Der Bademeister ohne Himmel – Petra Pellini
Der Bademeister ohne Himmel ist eines dieser Bücher, die sich nicht aufdrängen. Kein grelles Cover, kein reißerischer Klappentext, keine Versprechungen. Und doch entfaltet sich hier eine Geschichte, die lange nachwirkt – nicht durch große Gesten, sondern durch leise Wahrheiten. Schon auf den ersten Seiten wird deutlich, dass man es hier nicht mit einem gewöhnlichen Roman zu tun hat. Es ist keine Geschichte, die sich schnell konsumieren lässt. Vielmehr entsteht der Eindruck, dass sie sich nach und nach öffnet, wenn man bereit ist, ihr mit Geduld und offenem Herzen zu begegnen. Man liest nicht einfach – man lauscht, fühlt, erinnert.
Im Mittelpunkt stehen Themen, die viele lieber meiden würden: Suizid, Demenz, Verlust, Schuldgefühle. Doch sie werden nicht überzeichnet oder in Dramatik verpackt. Stattdessen begegnet ihnen der Text mit großer Sensibilität, mit Respekt und einer fast zärtlichen Zurückhaltung. Hier wird nicht belehrt oder bewertet – es wird einfach erzählt.
![]()
Von nichts zu wissen, ist eine angenehme Art, durchs Leben zu kommen.1
In aller Stille, und genau deshalb so eindringlich. Besonders berührend ist die Art, wie der Roman mit Abschied umgeht. Mit dem, was bleibt, wenn eine Lücke entsteht, die sich nicht mehr füllen lässt. Verlust erscheint hier nicht als plötzlicher Schock, sondern als eine langsame, schmerzhafte Verschiebung – als ein Prozess, der nicht in Worten endet, sondern im Schweigen. Genau dieses Schweigen weiß der Text einzufangen. Er benennt nicht alles, aber lässt alles fühlbar werden.
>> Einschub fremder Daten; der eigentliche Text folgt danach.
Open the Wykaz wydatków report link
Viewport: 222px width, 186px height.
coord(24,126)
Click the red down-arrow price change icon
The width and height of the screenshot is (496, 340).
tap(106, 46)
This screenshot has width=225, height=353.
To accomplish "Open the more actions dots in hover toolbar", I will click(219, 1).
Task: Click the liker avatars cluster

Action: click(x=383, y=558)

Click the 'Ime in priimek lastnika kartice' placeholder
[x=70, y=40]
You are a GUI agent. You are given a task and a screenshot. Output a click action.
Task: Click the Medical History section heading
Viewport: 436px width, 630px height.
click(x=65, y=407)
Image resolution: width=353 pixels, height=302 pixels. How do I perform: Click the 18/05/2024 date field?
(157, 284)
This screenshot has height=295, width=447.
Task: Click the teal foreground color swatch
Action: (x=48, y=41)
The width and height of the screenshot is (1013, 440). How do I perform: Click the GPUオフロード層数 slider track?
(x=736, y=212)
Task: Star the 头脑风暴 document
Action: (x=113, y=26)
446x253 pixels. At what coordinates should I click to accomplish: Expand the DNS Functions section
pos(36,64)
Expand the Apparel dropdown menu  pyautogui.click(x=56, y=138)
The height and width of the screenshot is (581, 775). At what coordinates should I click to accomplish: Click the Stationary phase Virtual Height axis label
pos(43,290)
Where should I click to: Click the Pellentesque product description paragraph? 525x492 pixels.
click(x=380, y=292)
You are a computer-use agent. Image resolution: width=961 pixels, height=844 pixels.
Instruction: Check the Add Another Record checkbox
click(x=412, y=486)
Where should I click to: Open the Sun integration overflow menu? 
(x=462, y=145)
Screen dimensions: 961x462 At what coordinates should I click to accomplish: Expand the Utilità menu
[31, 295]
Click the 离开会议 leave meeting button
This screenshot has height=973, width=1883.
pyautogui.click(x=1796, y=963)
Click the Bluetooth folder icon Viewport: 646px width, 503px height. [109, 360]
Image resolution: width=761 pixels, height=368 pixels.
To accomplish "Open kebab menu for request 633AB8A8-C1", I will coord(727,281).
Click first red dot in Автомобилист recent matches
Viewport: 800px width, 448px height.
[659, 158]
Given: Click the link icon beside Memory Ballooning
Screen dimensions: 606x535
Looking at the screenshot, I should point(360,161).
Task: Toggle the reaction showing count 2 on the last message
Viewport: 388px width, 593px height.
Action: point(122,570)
Ich habe beim Lesen immer wieder innegehalten. Nicht, weil der Text schwer zugänglich wäre, sondern weil er so viel Raum lässt – für eigene Gedanken, für Erinnerungen, für ein Nachspüren. Manche Sätze kamen fast beiläufig daher, und trafen mich dennoch mit einer ungeahnten Wucht. Es sind diese unscheinbaren Momente, die so viel Tiefe tragen, dass man sie nicht sofort fassen kann. Was Der Bademeister ohne Himmel auszeichnet, ist seine Menschlichkeit. Es geht nicht um große Antworten, sondern um das Aushalten von Fragen. Um das Dazwischensein. Um das Nicht-Wissen. Die Figuren sind dabei keine Held*innen, keine perfekten literarischen Konstrukte – sie wirken wie Menschen, denen man tatsächlich begegnen könnte.
![]()
Generell ist das Leben zu laut, da braucht man nicht dement sein. Geschrei. Gebell. Motoren. Ist es still, horcht man auf, weil es so ungewohnt ist.2
Es ist ein Buch, das still bleibt. Auch nachdem man es beendet hat. Es schreit nicht nach Aufmerksamkeit, aber es hinterlässt Spuren. Und vielleicht sind es genau diese Bücher, die am meisten verändern – nicht auf einen Schlag, sondern langsam, wie ein Gedanke, der sich erst nach und nach entfaltet. Ich wünsche diesem Roman mehr Sichtbarkeit, mehr Leser*innen, mehr Gespräche. Weil er zeigt, dass Literatur nicht laut sein muss, um zu berühren.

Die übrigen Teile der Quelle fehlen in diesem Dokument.